From: Lorenzo Stoakes <lorenzo.stoakes@oracle.com>
To: Bert Karwatzki <spasswolf@web.de>
Cc: "Liam R . Howlett" <Liam.Howlett@oracle.com>,
Andrew Morton <akpm@linux-foundation.org>,
linux-mm@kvack.org, linux-kernel@vger.kernel.org,
spassowlf@web.de
Subject: Re: [PATCH v8 14/21] mm/mmap: Avoid zeroing vma tree in mmap_region()
Date: Sat, 5 Oct 2024 07:21:17 +0100 [thread overview]
Message-ID: <9e1f326d-7740-4f4c-baf5-45f9eae0048d@lucifer.local> (raw)

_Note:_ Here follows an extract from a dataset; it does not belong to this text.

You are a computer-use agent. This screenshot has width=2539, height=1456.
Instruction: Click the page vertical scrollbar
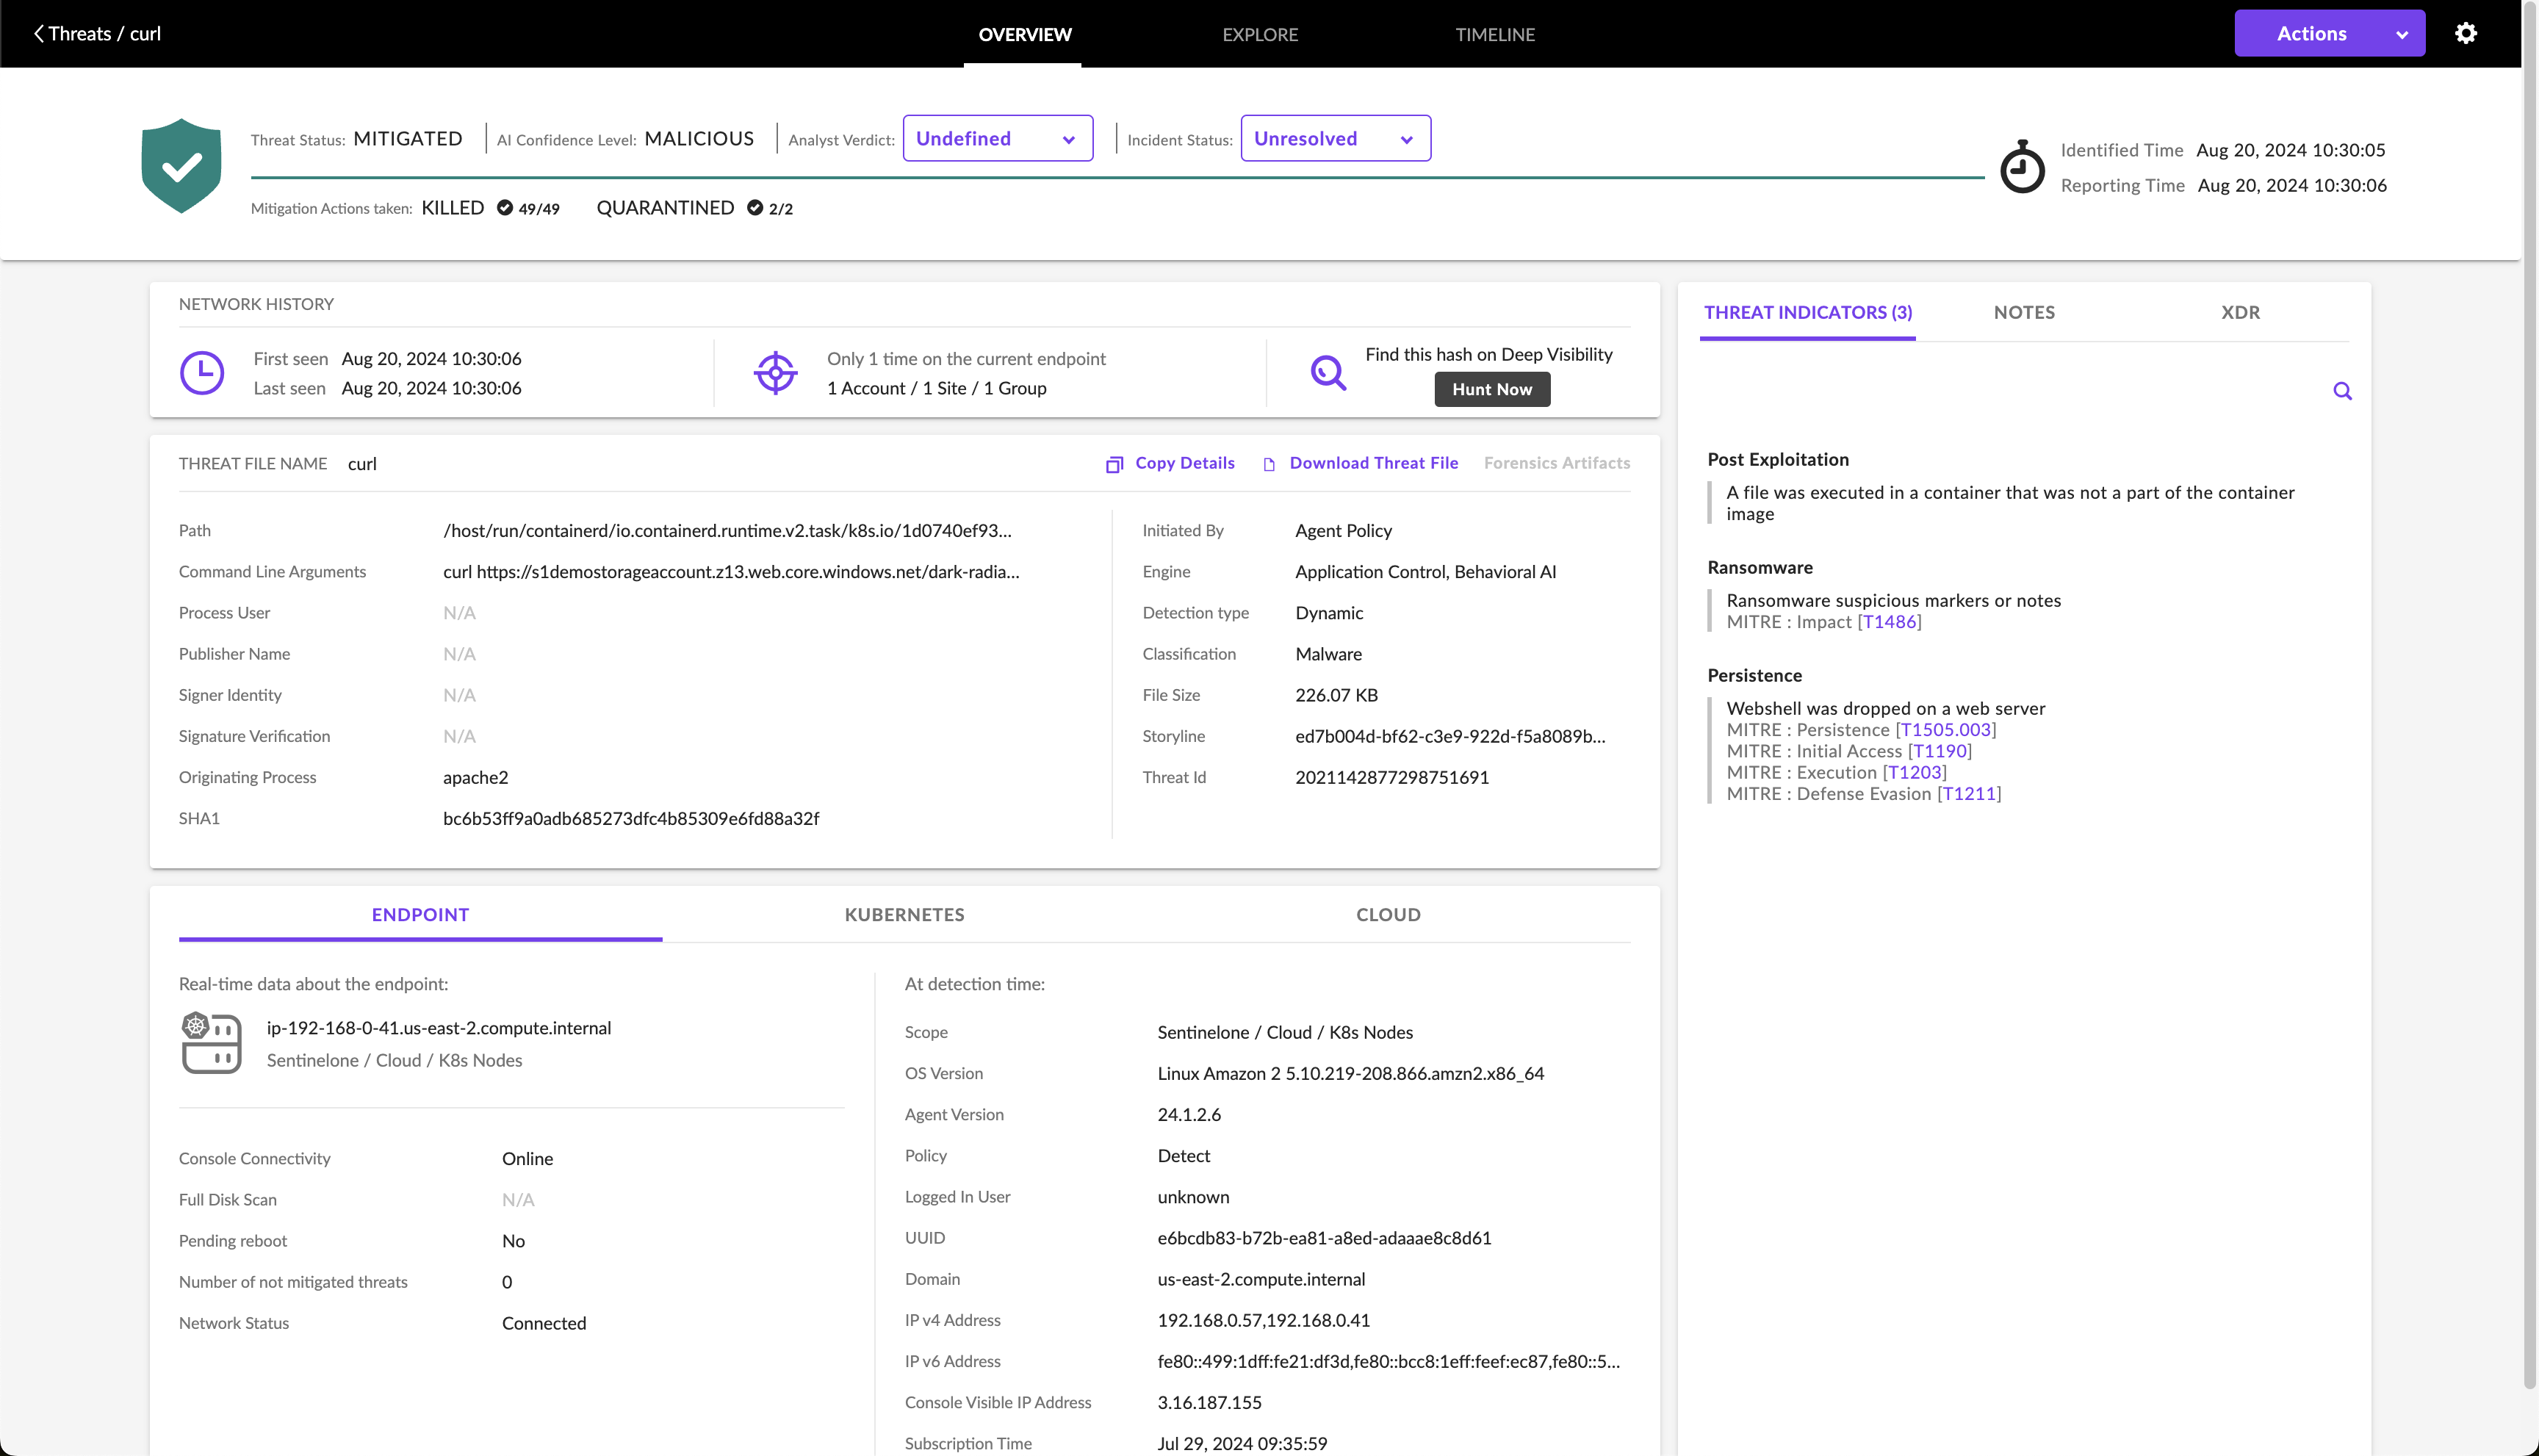pyautogui.click(x=2529, y=700)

In-Reply-To: <088a3541b85b783ef68337bd4bb790d62f200dfa.camel@web.de>
On Sat, Oct 05, 2024 at 02:56:01AM +0200, Bert Karwatzki wrote:
> Am Freitag, dem 04.10.2024 um 23:41 +0100 schrieb Lorenzo Stoakes:
> > On Fri, Oct 04, 2024 at 11:35:44AM +0200, Bert Karwatzki wrote:
> > > Here's the log procduced by this kernel:
> > >
> > > c9e7f76815d3 (HEAD -> maple_tree_debug_4) hack: set of info stuff v5
> > > 7e3bb072761a mm: correct error handling in mmap_region()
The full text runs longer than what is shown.